SoFi announced on Tuesday that it will roll out bitcoin trading for its customers, becoming the first U.S. bank to provide such services.
This move comes as the digital asset market continues to attract both retail and institutional investors, driven by growing adoption and clearer regulatory guidance.
Rising demand for digital assets
The fintech firm said its users will be able to buy, sell, and hold dozens of digital assets, including bitcoin, which remains the largest by market value.
Despite ongoing volatility in bitcoin markets—visible on tools like the bitcoin price history chart—analysts point to robust client demand for exposure to digital assets.
Clarity from regulators
SoFi CEO Anthony Noto emphasized the significance of new regulatory guidance, stating:
“The OCC (Office of the Comptroller of the Currency) issued clarity in the spring of 2025 that it is now permissible for banks with the exact license that SoFi has to offer crypto and blockchain products and services.”

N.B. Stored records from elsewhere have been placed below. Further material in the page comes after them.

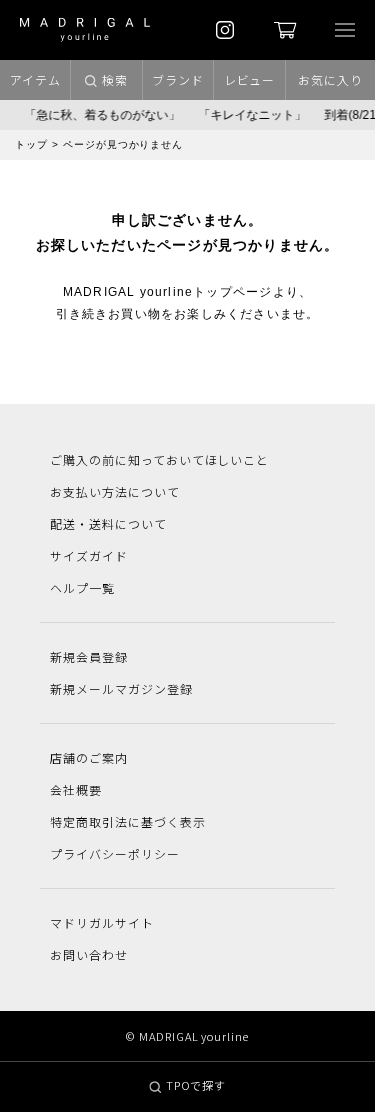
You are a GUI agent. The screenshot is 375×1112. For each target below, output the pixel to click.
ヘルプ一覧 (82, 587)
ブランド (178, 79)
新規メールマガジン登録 (121, 688)
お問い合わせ (89, 954)
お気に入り (330, 79)
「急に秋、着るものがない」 (100, 115)
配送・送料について (108, 523)
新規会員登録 (89, 656)
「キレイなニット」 (250, 115)
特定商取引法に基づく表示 (128, 821)
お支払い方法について (115, 491)
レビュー (250, 79)
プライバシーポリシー (115, 853)
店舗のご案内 (89, 757)
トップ (31, 144)
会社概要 (76, 789)
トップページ (232, 292)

Noto added that SoFi now holds what he considers “the best license a company can have” to offer such services, paving the way for further product launches.
Future plans and stablecoin initiative
SoFi is also preparing to introduce its own U.S.-dollar-pegged stablecoin and will integrate bitcoin into its lending and infrastructure offerings.
The company reported record third-quarter results earlier this month and raised its annual profit forecast, signaling confidence in its digital asset expansion.
Broader industry adoption
Following signals from the Trump administration supporting digital asset innovation, several lenders have indicated plans to explore similar bitcoin-related products and services.
SoFi’s entry into the market reflects this broader trend of banks integrating bitcoin trading and custody solutions.